Slender jaws are a common facial feature in the U.S. and typically affect about one in five adolescents.  Past surveys measured the prevalence of slender jaws by evaluating how the upper and lower teeth come together. People with this condition typically have a lower jaw that bites a bit backward, giving them a convex facial profile and what is commonly referred to as an overbite.

The new study showed that 22 percent of children (ages 6 to 11) and 15 percent of adolescents (ages 12 to 17) had bilateral retrognathism, a dental marker for a convex facial profile and slender jaws.

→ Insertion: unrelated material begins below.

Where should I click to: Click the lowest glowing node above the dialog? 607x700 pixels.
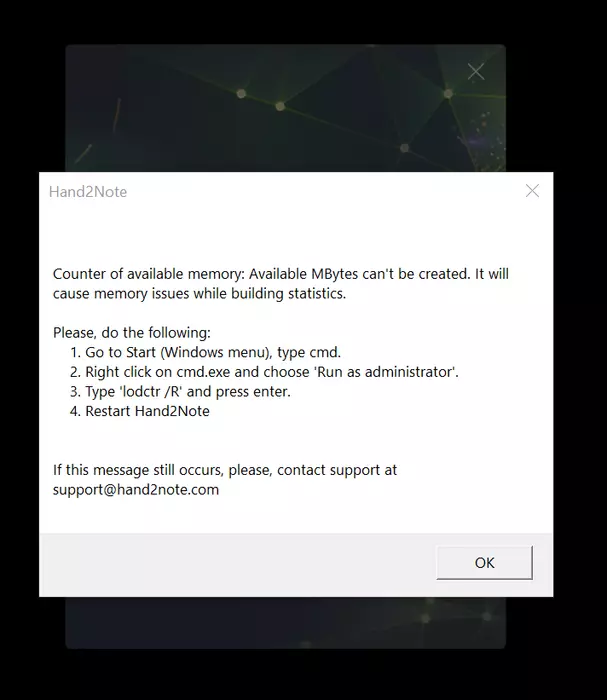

These same children and adolescents were also more likely to be left-handed.

“This study raises the hypothesis that the genetics, which shape facial features and TB susceptibility, also increase the likelihood for left-handedness,” Dr. Hujoel said.

Such a hypothesis may explain curious geographical coincidences, he notes. For example, the United Kingdom was described as the TB capital of Western Europe, and has a high prevalence of left-handedness and people with slender faces. Other populations, such as the Eskimos, were described as TB resistant in the 19th century, having robust facial features and typically depicted as showing right-hand dominance with tools and instruments. Whether this is more than a coincidence needs further exploration, Dr. Hujoel said.